When I applied for leave, there was no Vice Chancellor I/c as the order of extension of leave to Sri K.Bora, VC was not received there. In such circumstances, there cannot be any objection to sending the leave application to the highest authority i.e. the Chancellor with a copy forwarded to the Vice Chancellor. In conclusion, I submit that if the Registrar who is the Head of the University Secretariat and the Chief Adviser of the Vice Chancellor and the academic staff and who heads the entire administrative machinery is treated unfairly and emergency power is used by a Vice Chancellor I/c, although there was no emergency, places the Registrar under suspension on flimsy grounds then the whole reputation of the University goes down. The suspension by the VC I/c was, prima facie, illegal and the suspension of a Registrar by Vice Chancellor I/c on such frivolous grounds is unheard. If any thing is vitiating the administrative atmosphere, it is such action. I may further submit that as recently as in the Executive Council presided over by the present Vice Chancellor was pleased to grant me a special increment by recording its “deep appreciation of the meritorious and sincere service “ put by me over the last twenty five years.” 10. Thereafter, one Shri Ramananda Baruah, IAS (retired) was appointed Enquiry Officer to enquire into the charges and the case on behalf of the University was presented by the Presenting Officer and 4 (four) witnesses were examined on behalf of the University. The petitioner defended the case himself. The four witnesses are examined as follows : 1. Shri Badan Chandra Saikia - Registrar I/c 2. Dr. Kamal Chandra Barua, VC I/c at the relevent period of time. 3. Shri Khetradhar Gogoi. 4. Sri Sukheswar Gogoi. 11. As many as 20 documents were produced. Sri Badan Chandra Saikia who examined himself on 10.5.91 exhibited the following documents : “Exhibit I: Letter dated 28.7.90 by which the VC Sri K.Bora informed the Registrar about his departure to Guwahati and by which it was further directed that the Registrar was to attend important papers during his absence from 1.8.90 to 14.8.90, and it was further stated in that letter that one Sri SM Dubey would officiate as VC.

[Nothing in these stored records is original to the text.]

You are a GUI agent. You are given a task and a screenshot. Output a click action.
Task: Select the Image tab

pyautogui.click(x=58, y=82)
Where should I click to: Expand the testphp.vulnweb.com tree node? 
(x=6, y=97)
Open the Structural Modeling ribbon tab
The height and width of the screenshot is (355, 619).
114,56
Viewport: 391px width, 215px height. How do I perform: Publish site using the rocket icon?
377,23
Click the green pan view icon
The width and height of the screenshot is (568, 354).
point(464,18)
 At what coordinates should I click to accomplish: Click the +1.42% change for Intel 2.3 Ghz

Exhibit 2 : Order of the Registrar Dr.DH Goswami, the present petitioner informing about his going for EL with effect from 13th August, 1990 till the VC resumes his duties. This letter was signed by the petitioner as Registrar and VCI/c. Exhibit 3 : The order of the Registrar and VC I/c dated 10.8.90 stating that during the period of his EL from 13th August, 1990 till he resumes duty, Shri BC Saikia will act as Registrar and in terms of this letter Shri BC Saikia to charge as Registrar I/c. 12. Sri Kamal Chandra Baruah, who deposed as witness No.2 exhibited certain documents, and Exhibit No.22 is the message from Governor Secretariat dated 10.10.90 granting extention of leave of Sri K.Bora upto 21.10.90 and continuation of officiating arrangement of Sri K.Bora as VC I/c as before. This was received in the office of the VC at Dibrugarh on 11.10.90 at 2 PM. This witness further deposed as follows : “ It is a fact that on 10.10.90 I did not receive any formal written order of the Chancellor about my continuation as VC I/c but I have received phone call on that date from Governor's Secretariat i.e. continuation of the existing arrangement...... I did not convey to Dr. DH Goswami, about this as I did not consider it necessary.” 13. In the list of witnesses which was furnished by letter dated 27.4.91 there is no mention that Sri Badan Saikia, Sri KC Baruah shall be examined as witnesses. So, this two persons were not named witnesses in the list of witnesses furnished by letter dated 27.4.91. No order sheet on this of the Enquiry Officer is available in the record and it is not known how they were examined as witnesses, even though they were not listed witnesses. Documents not in the list were also produced at the enquiry. 14. In the case before Special Bench in this Court in AIR 1972 Assam 2 (TS Srivastava vs. State of Assam) this Court held that the procedure provided by Rule 9 is mandatory.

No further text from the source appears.